I love it. I definitely think that if an API has 2+ methods to do the same action with different types, that is definitely where a Trait should be used instead.

huon · August 12, 2014, 10:43am

How will we ensure efficiency? That is, splitting on a character can be done in an O(n) pass over bytes (if splitting on ASCII) or codepoints (for a char), and splitting on a string should be O(n+m) (not the naive O(nm)).

Kimundi · August 12, 2014, 12:22pm

@huon: The trait-based design allows for such optimization cases in principle, and my current implementation already implements most of it:

Searching for a char that is ascii or a &str with length 1 dynamically chooses a O(n) byte searcher (A hypothetical implementation for the Ascii type would just hardcode this selection directly)
Searching for a &str with a len greater than 1 uses a dynamically chosen search algorithm as implemented in https://github.com/rust-lang/rust/pull/14135.
Searching for a char that is non-ascii turns it into a small inline utf8 string, and uses a dynamically selected searcher, which is at most O(4n).
Searching for a type implementing CharEq selects a impl that decodes and compares each character in O(n), and that can dynamically specialize for a byte searcher if the CharEq implementer identifies as only caring about ascii.
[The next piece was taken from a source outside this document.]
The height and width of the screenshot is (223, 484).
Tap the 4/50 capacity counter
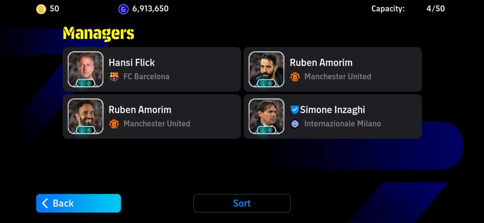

huon · August 12, 2014, 12:46pm

Ah, cool; I'll admit I didn't look at the code at all; hopefully I'll be able to glance over it sometime.

Is this faster than using a codepoint iterator?

tbu · August 12, 2014, 1:17pm

The code point iterator converts utf-8 to codepoints O(number of codepoints) – the other algorithm just converts the codepoint to utf-8 once and then does a bytewise search.

Kimundi · August 12, 2014, 1:53pm

Whether comparing a short slice of 2-4 bytes is faster than decoding a utf8 character and a integer comparison still has to be determined (I created https://github.com/Kimundi/utf8char to investigate that optimization in general). That said, as it currently is implemented, its probably slower.

And if it turns out to be a dead end in general, the implementation can simply be changed to use the current char-decoding one.

huon · August 13, 2014, 5:06am

@tbu the codepoint iterator is guaranteed to look at each byte in the input exactly once, this isn’t guaranteed for a byte-slice-search (although thinking about it now, the self-synchronisation property of UTF-8 means that it is actually possible (or better) for the byte search too).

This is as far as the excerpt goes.